### Study text
In the Guide’s weekly Solved! column, we look into a crucial pop-culture question you’ve been burning to know the answer to – and settle it, once and for all
The thing about the future is that one day it becomes the present. Put a timestamp on your sci-fi and you are laying down a potential rake to step on when reality catches up. We have breezed past the dates of breakout shoot-’em-up Escape from New York (set in 1997), seedy VR nightmare Strange Days (1999) and hoverboard hellscape Back to the Future Part II (2015). Now all three films seem like quaint period pieces instead of predicted futures.
So what makes a prescient science fiction film? A cosmic fairytale such as Star Wars might not count, even if last December some fanboy bodgers knocked up a crackling lightsaber in the real world. But George Lucas’s first film, THX 1138, set in a soul-crushing totalitarian future when conformity is enforced by faceless android police, is still in with a shout, especially if things keep trending the way they are.
The best science fiction doesn’t just imagine the next great leap, be that the rise of artificial intelligence (2001: A Space Odyssey), genetic engineering (Gattaca) or driverless cars (Total Recall). It also extrapolates how these paradigm shifts might affect us dumb meatbags. But could anyone have predicted how the internet would rewire our minds? The 1990s felt packed with cyber-thrillers clearly jazzed by this new era of interconnectivity. But most were hung up on visualising it via fancy goggles, such as Keanu Reeves in 1995’s Johnny Mnemonic, stumbling through the mean streets of 2021 New Jersey with 320 gigabytes of hot data sloshing round his head.
Some sci-fi films are fortuitously prophetic – Akira predicted that the Tokyo 2020 Olympics would be cancelled back in 1988 – but others really work at it. In 1999, Steven Spielberg assembled a nerd herd of futurists and asked them to imagine what Washington DC would be like 50 years hence. The results were pumped into 2002’s Minority Report, which went big on yet more driverless cars, invasive advertising and gesture-controlled tech. Even if the precognitive crime prevention stuff was a bit woolly, Minority Report’s vision of 2054 still feels textured and lived-in.

### Problem to solve
Continue the column on which science fiction films got the future right, picking up after its last sentence.

### Source data
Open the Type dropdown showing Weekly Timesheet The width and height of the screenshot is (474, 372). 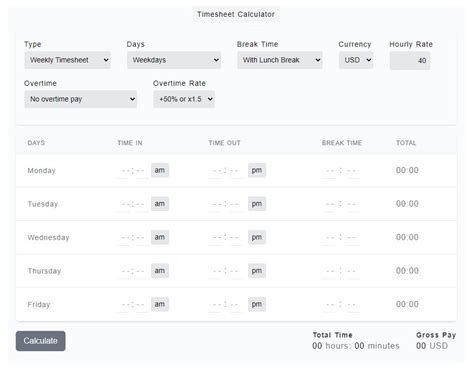67,60
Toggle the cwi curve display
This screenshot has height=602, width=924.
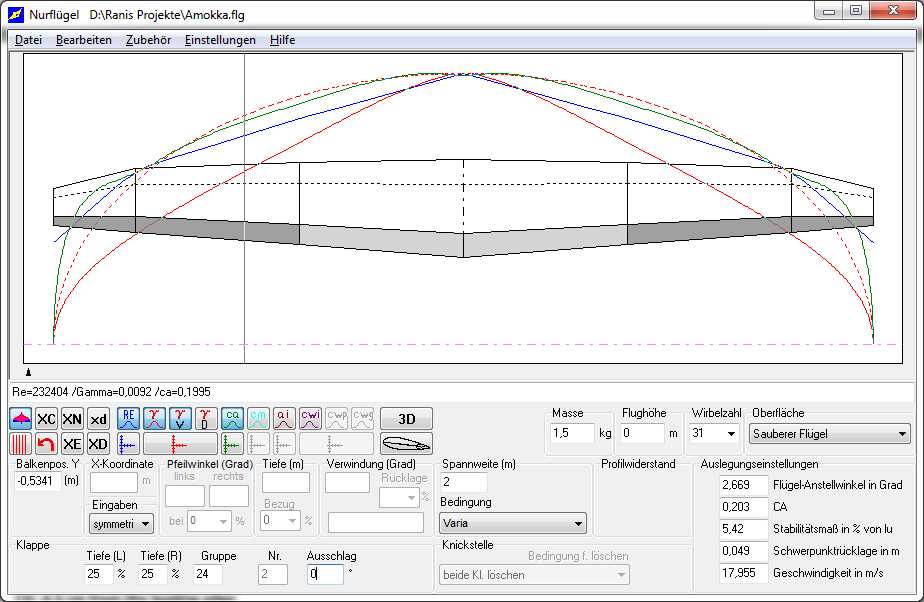click(x=310, y=419)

### Result below
But is there an even more prescient sci-fi film? Last year the likely nominee would have been the original Blade Runner. Replicants and flying cop cars may still be a way off, but teeming humanity scuttling around under bleak skies felt very current even before someone had the smart idea of splicing footage of California wildfires with the 1982 movie’s austere “Los Angeles November, 2019” title card. But looking at the flaming wreckage of 2020, the sci-fi film that truly predicted our blighted zeitgeist is 2006’s Children of Men, a zombie movie where the zombie is the UK, staggering haphazardly toward doom.
Alfonso Cuarón’s hardscrabble dystopia is set in a 2027 world knocked sideways by an infertility plague rather than a Covid pandemic, but everything else about it feels upsettingly now, from the demonisation of refugees to the scuffed video screens and militarised streets. Clive Owen’s reluctant hero Theo – an emotionally shattered semi-alcoholic in a grubby London 2020 fleece – has never felt more relatable. Still, among all the despair it features a killer “pull my finger” joke and ends on a note of the tiniest shred of optimism. Perhaps we’ll be OK after all.